Ella desejava muito ser lida, por isso, no final do dia de aulas, num grande
quadro negro, quase cinzento pelo tempo que não lhe perdoou a erosão, escrevia
sobre os seus sentidos. Olhava em redor, primeiramente, numa busca demorada por
uma inspiração que fingia vir-lhe de fora. Depois, soltava o grande vulcão em que
diariamente vivia, reprimia e gemia de grutas ocas, como de um bramido
chegasse. Escrevia textos quase longos, porque não se continha na sua
necessidade de criar o que as letras lhe ditavam. Munia-se de uma burka negra e
escrevia. Durante anos, o vento ia apagando o que a noite lhe tinha soletrado.
Chegando de manhã à escola com soalho feito de terra e teto tatuando o céu,
olhava a árvore quase seca onde o quadro estava pendurado e pensava como seria
possível que todos os seus temores, gemidos e lamentos fossem sempre apagados
sem obter qualquer resposta. Numa noite qualquer apercebeu-se que tinha sido
lida:
«Peço desculpa por sujar o seu chão com as minhas botas enlameadas, mas tive
que ficar um pouco contemplando as estrelas em seu quadro. Voltarei a sujar seu
solo se assim me permitir.»
Ella corou quando leu.
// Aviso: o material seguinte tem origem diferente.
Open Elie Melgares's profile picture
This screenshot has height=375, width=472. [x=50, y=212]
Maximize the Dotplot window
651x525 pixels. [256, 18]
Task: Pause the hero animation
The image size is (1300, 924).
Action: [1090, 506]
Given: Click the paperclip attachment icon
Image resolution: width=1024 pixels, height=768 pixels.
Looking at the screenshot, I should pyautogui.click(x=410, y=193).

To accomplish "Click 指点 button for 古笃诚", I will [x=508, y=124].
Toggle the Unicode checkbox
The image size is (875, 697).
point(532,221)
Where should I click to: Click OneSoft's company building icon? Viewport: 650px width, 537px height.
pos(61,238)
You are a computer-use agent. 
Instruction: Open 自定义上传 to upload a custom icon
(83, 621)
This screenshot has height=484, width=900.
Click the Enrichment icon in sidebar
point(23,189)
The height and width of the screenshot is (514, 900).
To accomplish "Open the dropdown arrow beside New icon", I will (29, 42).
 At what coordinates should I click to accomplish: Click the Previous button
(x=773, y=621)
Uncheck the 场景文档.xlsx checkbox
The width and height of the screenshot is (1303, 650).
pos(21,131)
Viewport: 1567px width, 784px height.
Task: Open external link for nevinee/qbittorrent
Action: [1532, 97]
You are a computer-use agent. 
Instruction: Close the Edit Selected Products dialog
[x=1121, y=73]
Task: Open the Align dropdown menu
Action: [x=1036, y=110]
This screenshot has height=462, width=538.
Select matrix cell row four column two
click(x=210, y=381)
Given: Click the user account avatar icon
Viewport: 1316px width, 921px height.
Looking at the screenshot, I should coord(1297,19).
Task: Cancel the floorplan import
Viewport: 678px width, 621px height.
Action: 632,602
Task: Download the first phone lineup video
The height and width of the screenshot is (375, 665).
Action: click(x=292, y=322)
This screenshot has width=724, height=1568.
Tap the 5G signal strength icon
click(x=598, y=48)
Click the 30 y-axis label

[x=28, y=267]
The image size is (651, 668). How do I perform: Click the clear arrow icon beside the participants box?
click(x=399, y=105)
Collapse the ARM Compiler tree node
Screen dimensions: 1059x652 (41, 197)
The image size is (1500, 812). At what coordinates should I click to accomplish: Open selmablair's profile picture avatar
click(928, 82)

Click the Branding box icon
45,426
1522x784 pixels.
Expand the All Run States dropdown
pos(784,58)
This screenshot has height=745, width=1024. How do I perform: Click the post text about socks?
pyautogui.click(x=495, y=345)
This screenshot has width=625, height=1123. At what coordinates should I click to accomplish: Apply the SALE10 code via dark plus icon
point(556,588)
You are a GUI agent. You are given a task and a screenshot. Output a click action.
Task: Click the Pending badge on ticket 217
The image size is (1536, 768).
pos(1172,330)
Quem seria aquele que lhe teria deixado uma mensagem?!
Saberia quem seria a aluna que escrevera durante a noite no quadro da escola da
aldeia naquela África tão profunda?! Ella ficou a pensar naquilo e de vez em quando
recebia mensagens sempre com um toque de personagem.
Começaram a crescer-lhe umas borboletas debaixo da burka, que de cada vez
que chegava de manhã, buscava sempre uma resposta do tal desconhecido. Pensava ser
um sábio, talvez um dos anciões da aldeia…
Durante um período, deixou de receber qualquer resposta aos seus textos
pouco elaborados. Esqueceu a sua existência. Voltou a escrever palavras tristes
sobre a vida que levava sempre ali tão longe e distante de todo o mundo que
sonhava conhecer. Falou de saudade.
Num dia qualquer, chegando cedo à escola, onde já era professora, tendo sido
a primeira a romper a manhã, vislumbrou alguém a afastar-se do quadro. Correu
para ele e deparou-se com uma nova mensagem passados tantos meses. Ele
sentia-se enternecido com as suas palavras de saudade e sentiu-as como suas.
Então, ela resolveu deixar-lhe uma resposta escrita em papiro, debaixo da
raiz mais grossa da árvore. Ele teria que perceber através de uma mensagem
codificada escrita no texto que teria então uma carta para ele.
Ella acordava sempre com uma grande ansiedade e sem sono algum, começando a
ser sempre a primeira a chegar. Durante alguns meses trocavam assim
correspondência sem nunca se encontrarem. Ela sabia que ele a via ao longe
tapada pela burka, mas nunca sabia qual dos homens era aquele sábio que tão
belas palavras desenhava, apesar de uma vez já o ter visto de costas a
afastar-se....
O Homem terminava as missivas dizendo-lhe que o pensamento se prendia nela.
Numa noite qualquer, esgueirou-se da cama, calcou a calçada e viu-o a
escrever um recado em cima do joelho. Cigarro no canto da boca, olhar
concentrado, livro debaixo do braço. Arrepiou-se. Imaginava-o mais velho, a
primeira impressão foi de choque mas no instante imediato encantou-se com
aquele Homem, mal ele lhe sorriu.
Pé ante pé, devagar e com muito medo, Ella aproximou-se vestida com uma
burka que tinha exatamente a cor dos olhos dele. A conversa demorou até
amanhecer. Trocaram algumas confidências sem se comprometerem. Sentiam-se
unidos pelas palavras faladas e escritas. Ao terceiro dia de longas conversas,
ela receosa, mas corajosa, resolveu destapar-se.
Então, ele disse-lhe:
«Atrai-me a tua beleza interior, mas a exterior não.»
Ele desfez-se em desculpas e partiram-se ambos os corações.